Thirdly, the UK Government’s decision to cut its overseas aid budget, fails to recognise the interconnectedness of research on infectious diseases. The Oxford Vaccine Group has been rightly praised for its speedy work on the Oxford Astra Zeneca vaccine, which has been foundational for Britain’s – indeed, the world’s – fight against COVID and its variants. But notice this: some of the most effective malaria drugs have come out of the laboratories in that developed the Oxford Astra Zeneca vaccine.[4]And, it is also no coincidence their partner in production of the malaria vaccine was the Serum Institute of India in Pune, the world’s largest manufacturer of the Oxford Astra Zeneca vaccine.  Vaccine expertise in Oxford and India has been built on work to treat infectious diseases endemic in many low-income countries. A major source of funding for this aspect of the work has been the UK’s aid programme. Well planted seeds produce a rich harvest.

The Oxford Vaccine Group has also been involved in developing a successful vaccine against Ebola.[5] Cast your mind back to 2014/5. There was significant concern at one stage during the Ebola outbreak that this deadly virus would leak beyond West Africa and become a threat to global health. That this did not happen was mainly due to the bravery and sacrifice of health officials and medics in other West African countries, especially Sierra Leone, Guinea, Liberia and Nigeria. The development of Ebola vaccines, including the one produced in Oxford, means that more recent outbreaks of Ebola in the Democratic Republic of the Congo and Uganda have been contained and mortality rates have been encouragingly low.
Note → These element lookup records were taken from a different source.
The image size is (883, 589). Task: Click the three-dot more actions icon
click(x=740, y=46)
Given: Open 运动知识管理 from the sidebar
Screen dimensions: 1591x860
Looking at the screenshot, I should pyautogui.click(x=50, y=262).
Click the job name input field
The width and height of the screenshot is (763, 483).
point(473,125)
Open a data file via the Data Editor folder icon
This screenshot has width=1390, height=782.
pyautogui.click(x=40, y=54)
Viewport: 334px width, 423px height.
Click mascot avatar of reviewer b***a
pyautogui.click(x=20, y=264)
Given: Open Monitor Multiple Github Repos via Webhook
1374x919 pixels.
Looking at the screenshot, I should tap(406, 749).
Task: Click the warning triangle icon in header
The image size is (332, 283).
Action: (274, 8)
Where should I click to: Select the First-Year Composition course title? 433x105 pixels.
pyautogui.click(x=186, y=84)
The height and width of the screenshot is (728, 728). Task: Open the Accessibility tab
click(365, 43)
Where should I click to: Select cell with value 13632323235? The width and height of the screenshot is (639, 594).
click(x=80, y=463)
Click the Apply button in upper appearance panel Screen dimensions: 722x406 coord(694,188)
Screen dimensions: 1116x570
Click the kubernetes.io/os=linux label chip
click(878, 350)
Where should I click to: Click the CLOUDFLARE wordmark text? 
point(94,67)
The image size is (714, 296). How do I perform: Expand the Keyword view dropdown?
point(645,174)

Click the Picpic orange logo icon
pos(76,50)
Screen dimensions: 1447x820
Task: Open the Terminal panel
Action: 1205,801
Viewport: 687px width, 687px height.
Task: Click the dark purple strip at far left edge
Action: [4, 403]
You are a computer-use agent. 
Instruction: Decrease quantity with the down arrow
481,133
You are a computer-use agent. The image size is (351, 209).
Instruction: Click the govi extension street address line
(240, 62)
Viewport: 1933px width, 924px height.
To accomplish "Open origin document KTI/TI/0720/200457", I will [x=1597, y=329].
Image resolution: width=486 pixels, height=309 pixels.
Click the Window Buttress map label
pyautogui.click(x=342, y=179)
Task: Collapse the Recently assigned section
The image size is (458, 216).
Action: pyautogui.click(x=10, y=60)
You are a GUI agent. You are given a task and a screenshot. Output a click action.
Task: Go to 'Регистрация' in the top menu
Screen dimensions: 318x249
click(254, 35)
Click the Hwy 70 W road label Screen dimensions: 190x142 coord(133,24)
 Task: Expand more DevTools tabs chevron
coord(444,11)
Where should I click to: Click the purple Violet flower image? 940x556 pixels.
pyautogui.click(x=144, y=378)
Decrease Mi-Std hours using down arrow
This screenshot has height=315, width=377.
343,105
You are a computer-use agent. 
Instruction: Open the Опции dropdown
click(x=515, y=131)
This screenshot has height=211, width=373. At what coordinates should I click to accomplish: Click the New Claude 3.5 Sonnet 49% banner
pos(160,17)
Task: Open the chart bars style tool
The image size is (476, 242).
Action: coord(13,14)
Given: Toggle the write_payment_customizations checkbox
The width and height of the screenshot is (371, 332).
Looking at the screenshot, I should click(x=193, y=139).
Ebola vaccination in Guinea, 2015

A clear link can be established, then, between the vaccine expertise built up in Oxford (with the support of UK aid funding) and rapid development of the COVID-19 vaccine. My point is simply this: how can we justify spending huge amounts of public money on confronting a pandemic while at the same cutting relatively small sums (probably less than £1 bn p.a.) from UK international health programmes when these programmes have also helped to build the expertise that is tackling COVID and working to protect millions of lives both in the UK and overseas? Investment need not be unilinear: it can be broadband both in concept and attainment.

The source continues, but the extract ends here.